Give back all the records exactly, keeping every line whole.

*** Opening of GIVEN DATA ***

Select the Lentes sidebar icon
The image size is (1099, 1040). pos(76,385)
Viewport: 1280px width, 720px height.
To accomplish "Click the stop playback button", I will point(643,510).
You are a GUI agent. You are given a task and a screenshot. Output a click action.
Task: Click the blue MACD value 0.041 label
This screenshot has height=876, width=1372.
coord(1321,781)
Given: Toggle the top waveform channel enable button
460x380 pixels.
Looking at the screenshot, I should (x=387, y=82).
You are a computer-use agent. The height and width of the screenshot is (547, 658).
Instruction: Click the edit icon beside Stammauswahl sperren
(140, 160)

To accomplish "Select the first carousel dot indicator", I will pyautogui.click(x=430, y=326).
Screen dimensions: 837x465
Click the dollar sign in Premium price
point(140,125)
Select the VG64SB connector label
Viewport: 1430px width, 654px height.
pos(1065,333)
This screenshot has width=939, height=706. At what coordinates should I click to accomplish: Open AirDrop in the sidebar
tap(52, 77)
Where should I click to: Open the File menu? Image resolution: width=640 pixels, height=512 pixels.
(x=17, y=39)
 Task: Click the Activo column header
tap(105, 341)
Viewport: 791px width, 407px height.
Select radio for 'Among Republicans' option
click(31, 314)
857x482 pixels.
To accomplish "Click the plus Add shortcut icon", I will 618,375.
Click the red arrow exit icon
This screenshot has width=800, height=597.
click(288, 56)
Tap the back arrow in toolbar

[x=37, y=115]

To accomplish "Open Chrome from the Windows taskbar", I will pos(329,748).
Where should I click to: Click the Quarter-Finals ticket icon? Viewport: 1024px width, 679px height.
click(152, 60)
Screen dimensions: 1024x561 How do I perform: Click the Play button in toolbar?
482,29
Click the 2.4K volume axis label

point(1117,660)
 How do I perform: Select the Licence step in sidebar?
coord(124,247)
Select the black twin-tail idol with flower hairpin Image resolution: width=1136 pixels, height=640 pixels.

*** Close of GIVEN DATA ***

EXERCISE ANSWER:
Select the Lentes sidebar icon
The image size is (1099, 1040). pos(76,385)
Viewport: 1280px width, 720px height.
To accomplish "Click the stop playback button", I will point(643,510).
You are a GUI agent. You are given a task and a screenshot. Output a click action.
Task: Click the blue MACD value 0.041 label
This screenshot has height=876, width=1372.
coord(1321,781)
Given: Toggle the top waveform channel enable button
460x380 pixels.
Looking at the screenshot, I should (x=387, y=82).
You are a computer-use agent. The height and width of the screenshot is (547, 658).
Instruction: Click the edit icon beside Stammauswahl sperren
(140, 160)

To accomplish "Select the first carousel dot indicator", I will pyautogui.click(x=430, y=326).
Screen dimensions: 837x465
Click the dollar sign in Premium price
point(140,125)
Select the VG64SB connector label
Viewport: 1430px width, 654px height.
pos(1065,333)
This screenshot has width=939, height=706. At what coordinates should I click to accomplish: Open AirDrop in the sidebar
tap(52, 77)
Where should I click to: Open the File menu? Image resolution: width=640 pixels, height=512 pixels.
(x=17, y=39)
 Task: Click the Activo column header
tap(105, 341)
Viewport: 791px width, 407px height.
Select radio for 'Among Republicans' option
click(31, 314)
857x482 pixels.
To accomplish "Click the plus Add shortcut icon", I will 618,375.
Click the red arrow exit icon
This screenshot has width=800, height=597.
click(288, 56)
Tap the back arrow in toolbar

[x=37, y=115]

To accomplish "Open Chrome from the Windows taskbar", I will pos(329,748).
Where should I click to: Click the Quarter-Finals ticket icon? Viewport: 1024px width, 679px height.
click(152, 60)
Screen dimensions: 1024x561 How do I perform: Click the Play button in toolbar?
482,29
Click the 2.4K volume axis label

point(1117,660)
 How do I perform: Select the Licence step in sidebar?
coord(124,247)
Select the black twin-tail idol with flower hairpin Image resolution: width=1136 pixels, height=640 pixels.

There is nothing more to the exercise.